Director of photography Declan Quinn shot the film with low lighting; at times, footage of characters more than a few feet from the camera can be difficult to see. This was done to mirror the stylistic photography of the film noirs of the 1940s and 1950s.

Filming took place over a twenty-one-day schedule in January 1989 on a budget of less than $1 million. Exterior shots were filmed in the New Jersey seaside town of Keansburg, where the Keansburg Amusement Park can be seen in the background. Interior scenes were filmed on sets in New York.

==Release==
The producers used the following tagline when marketing the film:
The closer you look, the less you want to know.

The film premiered at the Cannes Film Market on May 17, 1989. It went on to screen at the Women in Film Festival and the Toronto Festival of Festivals that year. Later, it was shown at the 1990 Sundance Film Festival and Maggie Greenwald was nominated for the Dramatic Grand Jury Prize. In the UK, the film opened at the Screen on the Hill in London on February 9, 1990, grossing $8,775 in its opening week. The film was given a limited theatrical release by Cabriolet Films beginning on October 19, 1990 in New York City. It also opened in Los Angeles for a week on December 14, 1990 in order to qualify for Academy Awards consideration.

=== Home media ===
The film was not released onto videocassette in the United States until 1996, when Xenon Entertainment released it onto VHS. In 2014, Films Around the World released the film on a manufactured on demand DVD-R.

==Reception==

===Critical response===
Critic Peter Travers, writing for Rolling Stone, called the film "a daring, down-and-dirty thriller." In the Austin Chronicle, critic Marjorie Baumgarten reviewed the film positively, writing the "protagonists and pernicious moral rot are well-captured in Greenwald's film version of The Kill-Off.
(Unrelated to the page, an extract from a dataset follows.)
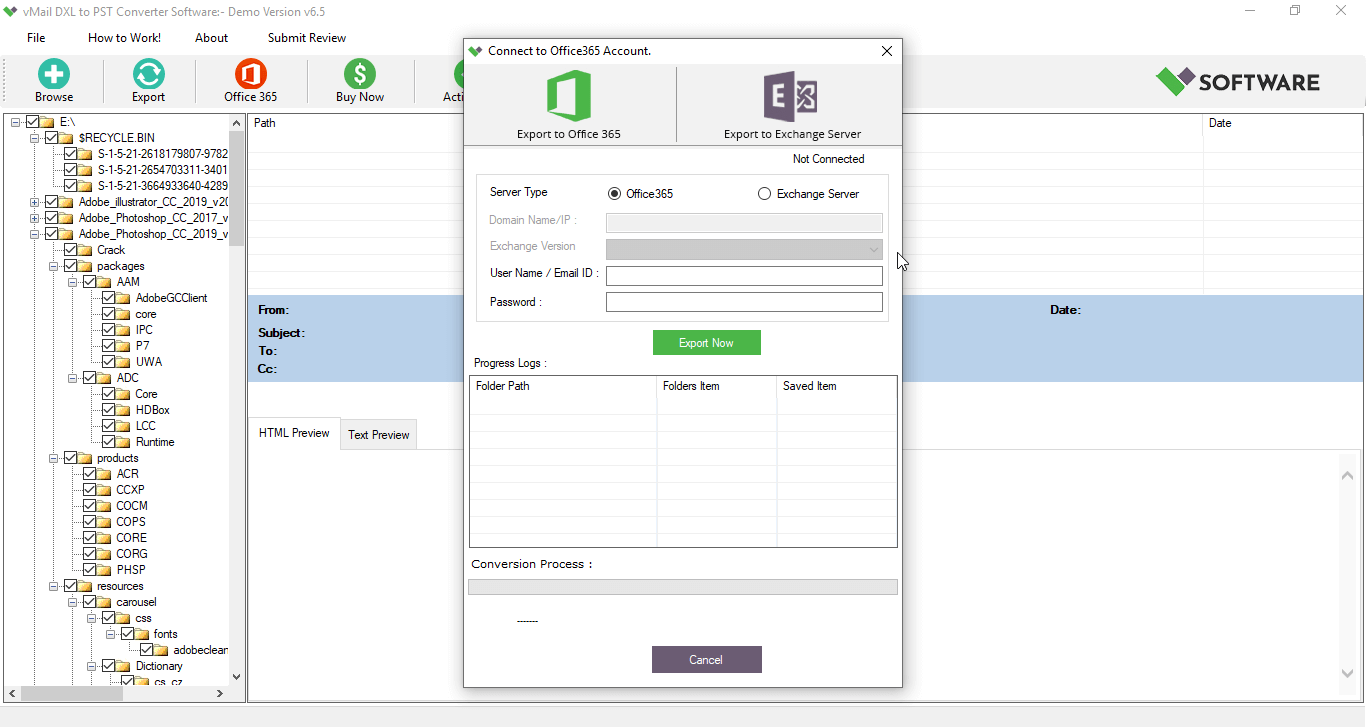Expand the Adobe_illustrator_CC_2019 tree node
Screen dimensions: 1366x728
coord(35,202)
The milieu is compellingly perverse, and Greenwald and the actors get the seedy tone just right." Critic Dennis Schwartz felt though the film "wasn’t psychologically deep, nor was it morally arresting", it succeeds at "showing a feeling of deep noir malaise", noting "It’s rare that a woman directs a noir film and especially one as hard-boiled as this one."

The New York Times was less impressed with the film. Critic Caryn James wrote, "[Thompson's lurid drama] is tossed away by Ms. Greenwald's flaccid script and scenes so badly paced that the actors seem to be holding their breath between lines, waiting for their next cues."

===Accolades===
Wins
- Torino Film Festival: Jury Special Prize, Maggie Greenwald; 1989.

Nominations
- Deauville Film Festival, France: Critics Award, Maggie Greenwald, 1989.
- Sundance Film Festival: Dramatic Grand Jury Prize, Maggie Greenwald; 1990.

== Differences from novel ==
In the book, the author never reveals the identity of the murderer, in contrast to the film. The film also spares one of the characters that the book does not, and turns the character into a moral center.